Apostrophes

Apostrophes are used to signal two things to a reader:

  1. possession (apostrophe + ‘s’)
  2. omission (replaces a letter or letters in a word or words)

Possession

This is when one thing belongs to another. The apostrophe + ‘s’ shows ownership.

For example:

Example 1 – The boy’s shoes were left outside the door.

Example 2 – The dog’s paws were dirty.

If the possessive noun is plural and ends in an ‘s’ already, then an apostrophe is placed at the end of the word, but there is no need for the extra ‘s’:

For example:

Example 1- The boys’ (not boys’s) shoes were outside the door.

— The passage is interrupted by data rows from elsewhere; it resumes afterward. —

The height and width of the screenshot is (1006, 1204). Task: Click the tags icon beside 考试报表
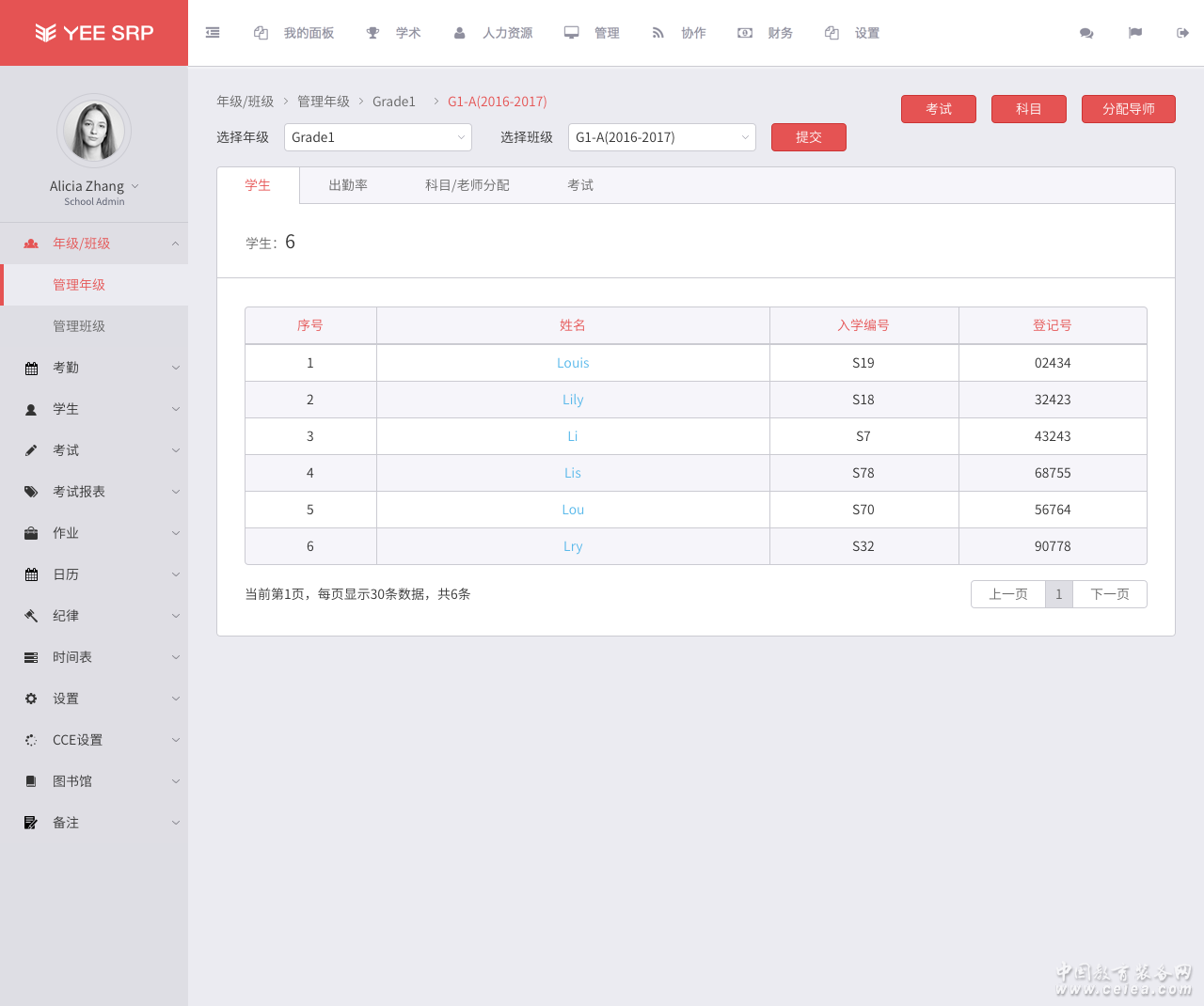[x=31, y=492]
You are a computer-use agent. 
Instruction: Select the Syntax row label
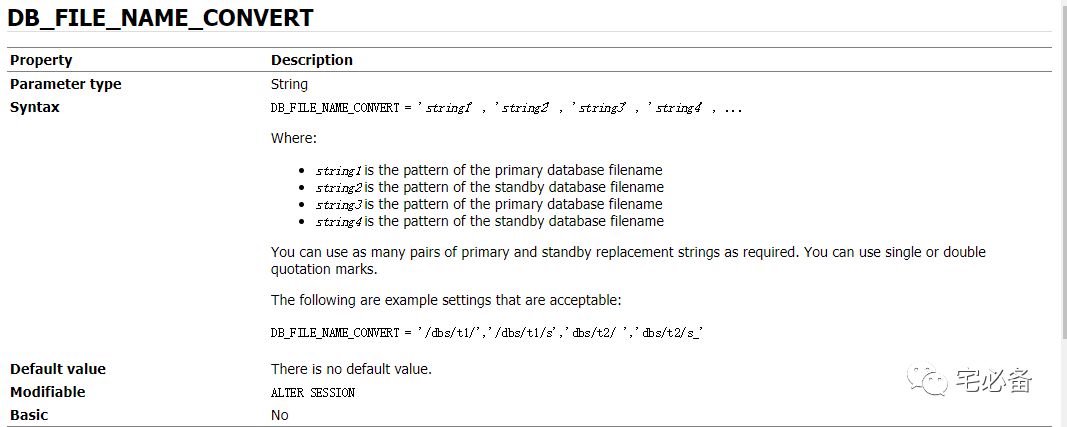(35, 108)
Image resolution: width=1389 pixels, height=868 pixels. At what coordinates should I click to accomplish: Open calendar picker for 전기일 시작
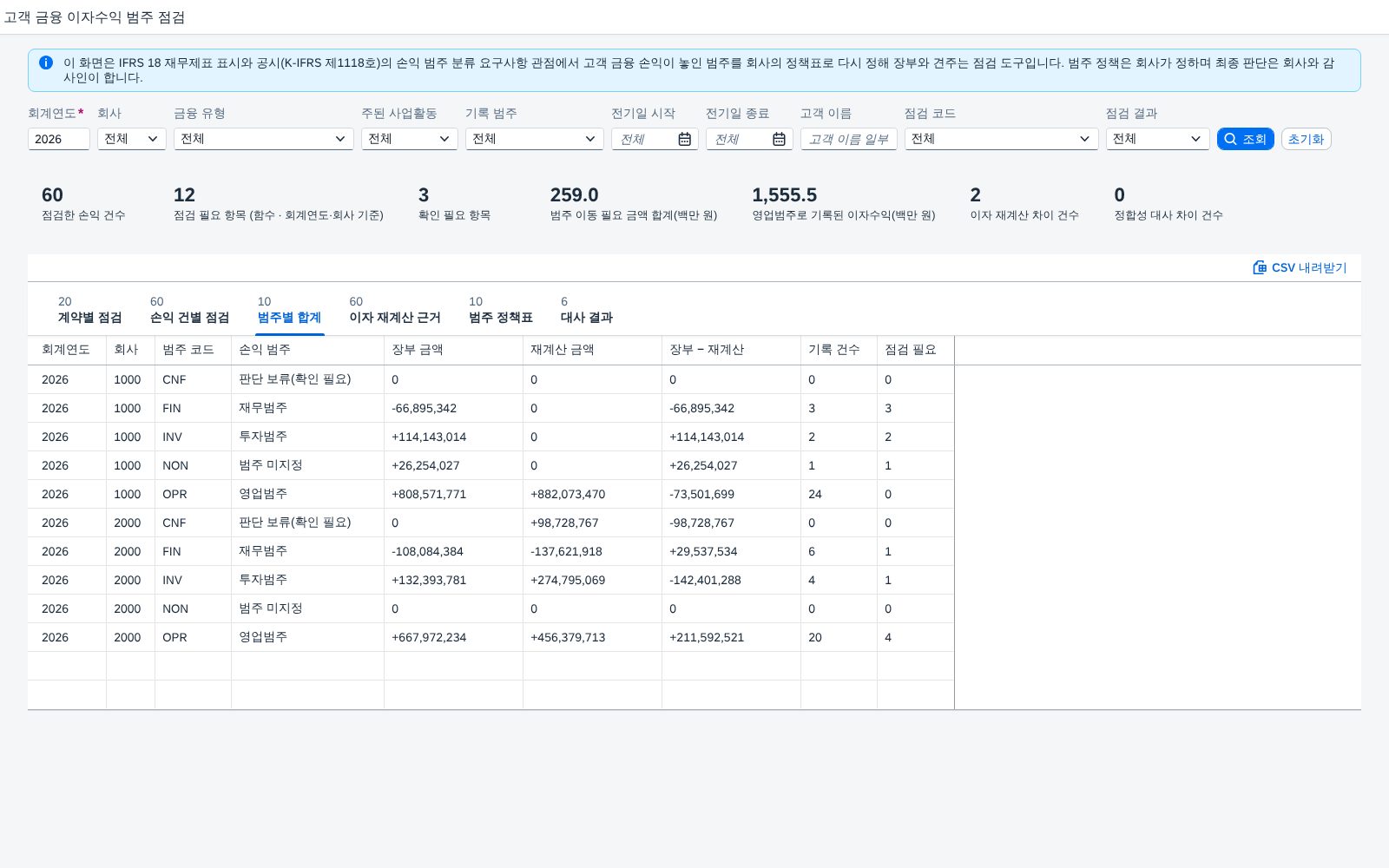[684, 139]
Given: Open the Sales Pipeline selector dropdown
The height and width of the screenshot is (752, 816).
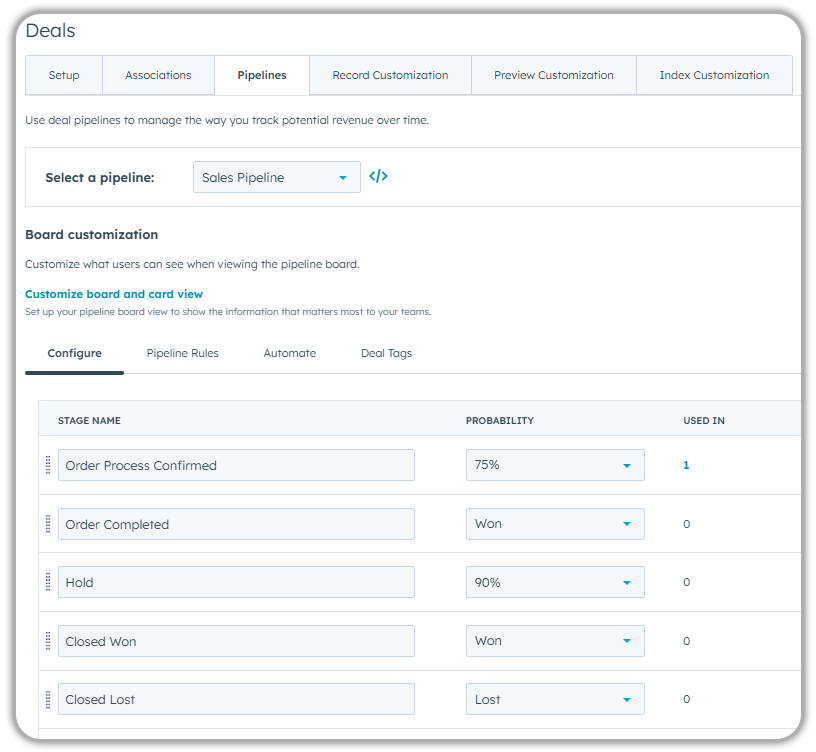Looking at the screenshot, I should [276, 177].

Example 2 - The dogs’ (not dogs’s) paws were dirty.

curriculum-key-fact
Work out where to put the apostrophe by thinking what belongs to whom. The boy’s shoes were left outside the door. (The shoes belonging to the boy were left outside the door.) The boys’ shoes were left outside the door. (The shoes belonging to the boys were left outside the door.)

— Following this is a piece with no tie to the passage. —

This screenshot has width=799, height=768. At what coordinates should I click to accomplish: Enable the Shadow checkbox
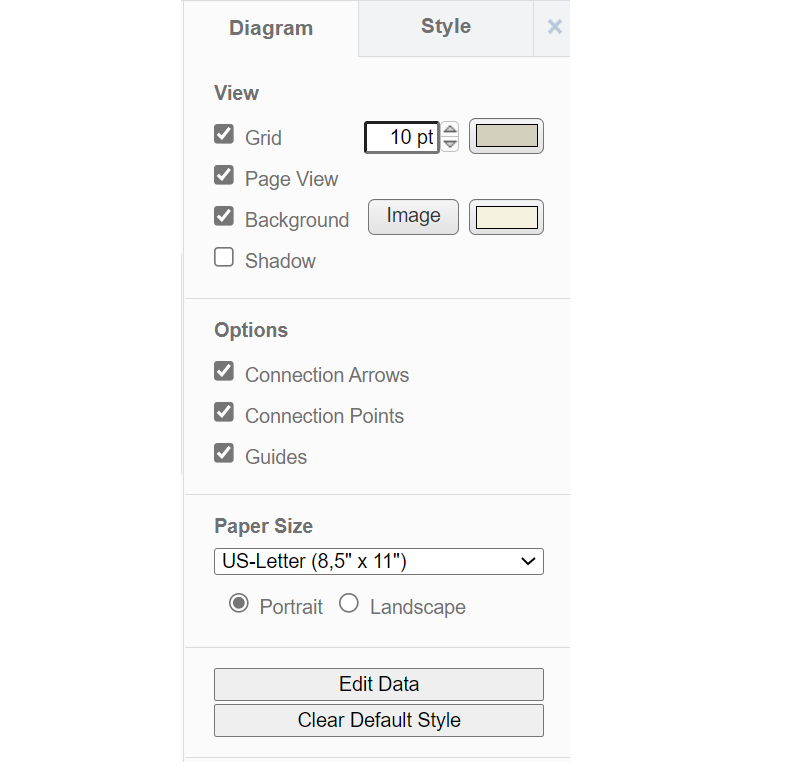tap(224, 258)
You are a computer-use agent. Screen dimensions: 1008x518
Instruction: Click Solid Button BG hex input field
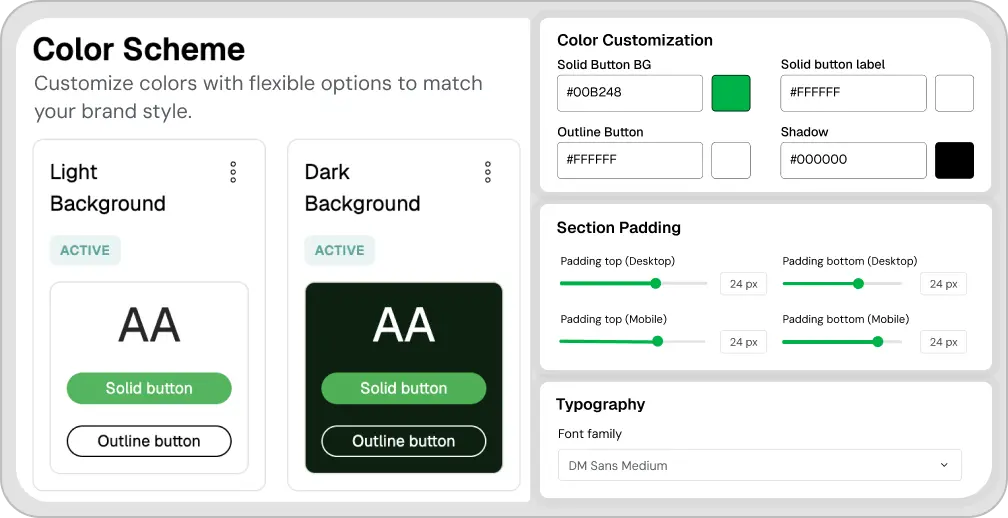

With singular nouns that end in an ‘s’, you can either add an apostrophe alone to show possession, or you can add an apostrophe + ‘s’. Both are correct, but you should be consistent.

For example:

Example 1 – Mr Jones’s clock has stopped. Or - Mr Jones’ clock has stopped.

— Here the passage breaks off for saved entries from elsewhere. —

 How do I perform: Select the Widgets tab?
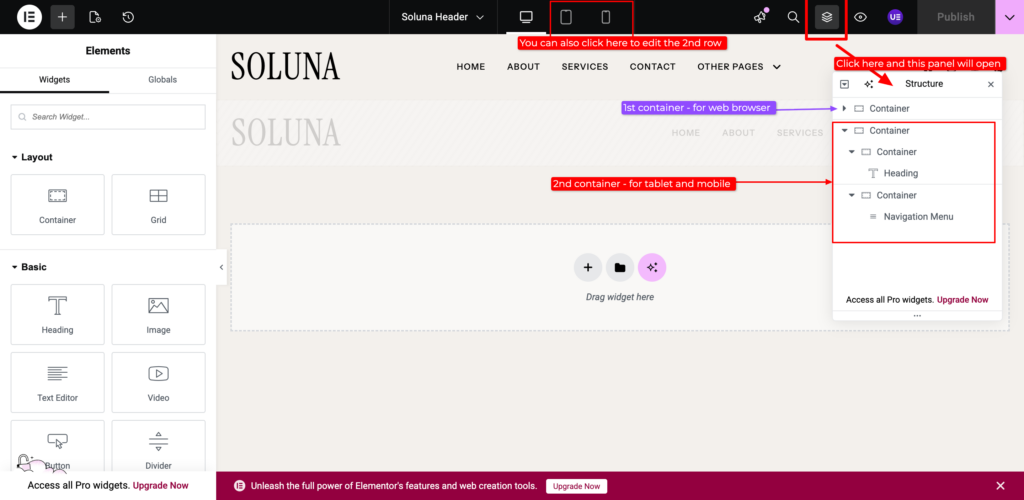54,79
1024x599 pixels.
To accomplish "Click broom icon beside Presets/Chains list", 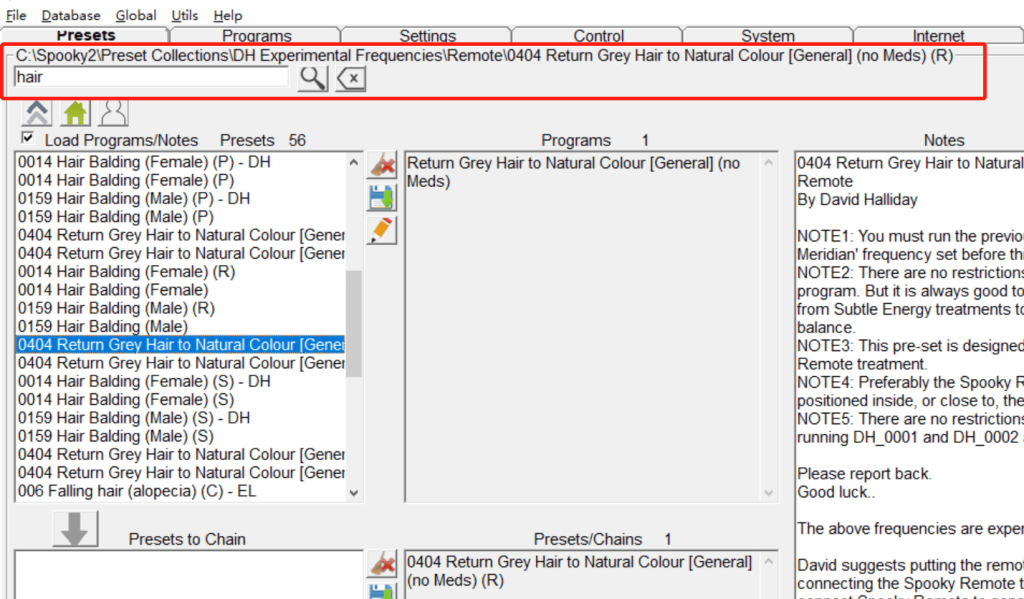I will pos(382,564).
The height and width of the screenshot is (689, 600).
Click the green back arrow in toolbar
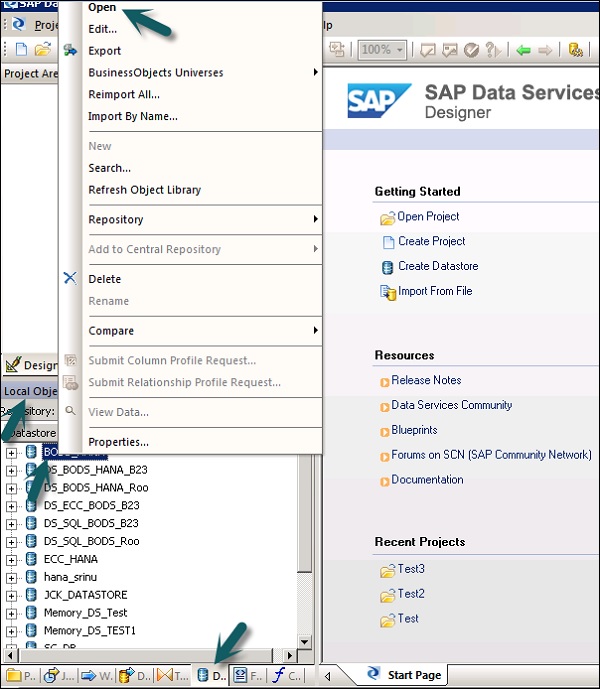522,49
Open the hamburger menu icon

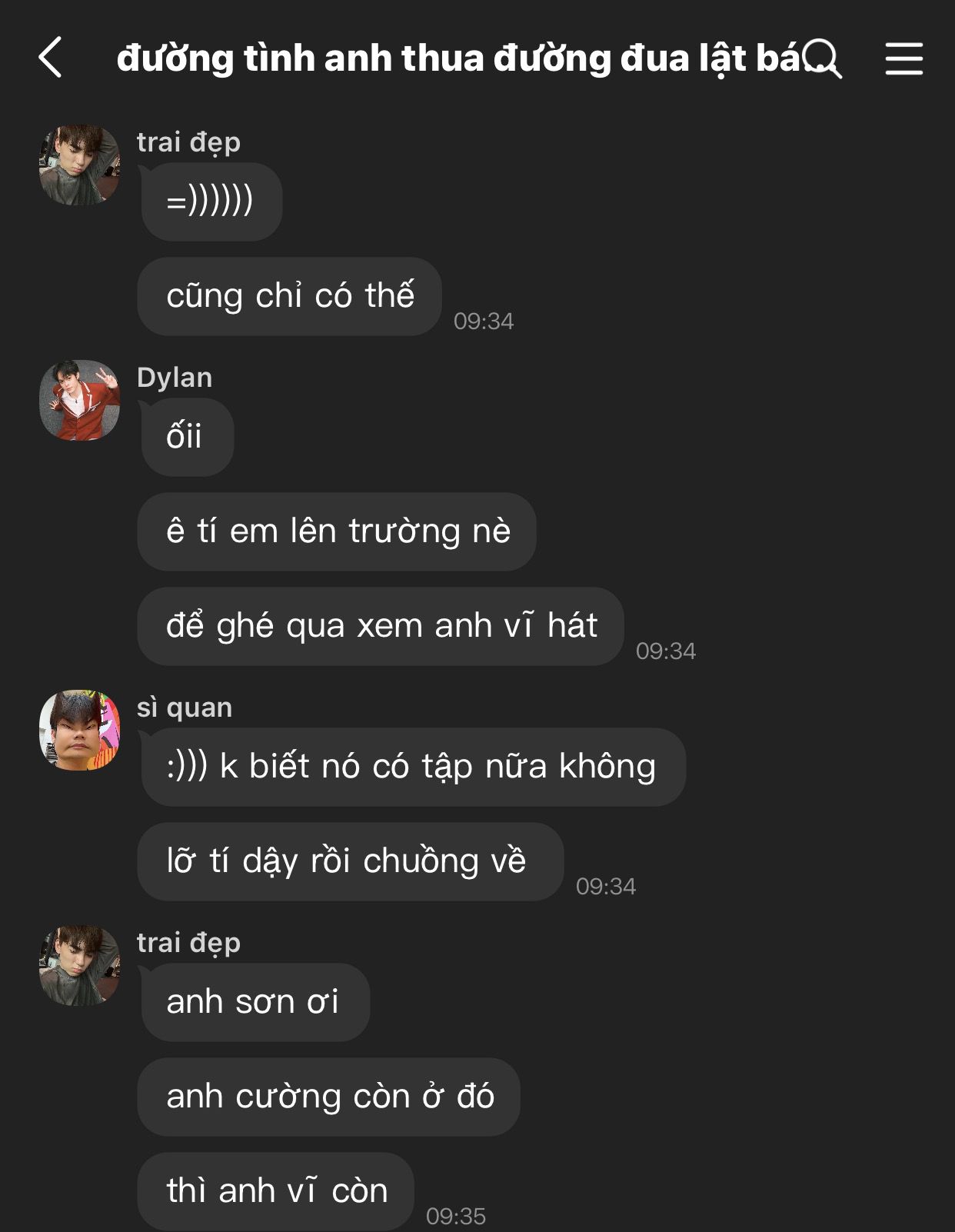point(903,58)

Example 2 – The class’s homework was due. Or - The class’ homework was due.

Omission

This is when we miss out letters from words to shorten them, forming a 'contraction'.

For example:

Example 1 - do not becomes don’t.

Example 2 - could not becomes couldn’t.

Example 3 - cannot becomes can’t.

Example 4 - will not is irregular and becomes won’t.

Its and it's

'Its' (without an apostrophe) shows a relationship of possession, eg 'Its fur is smooth and shiny.'

'It's' uses an apostrophe to show contraction. 'It's' is short for 'it is' (or sometimes 'it has').

For example:

It’s almost home time! = It is almost home time!

It's got a lot of errors in it. = It has got a lot of errors in it.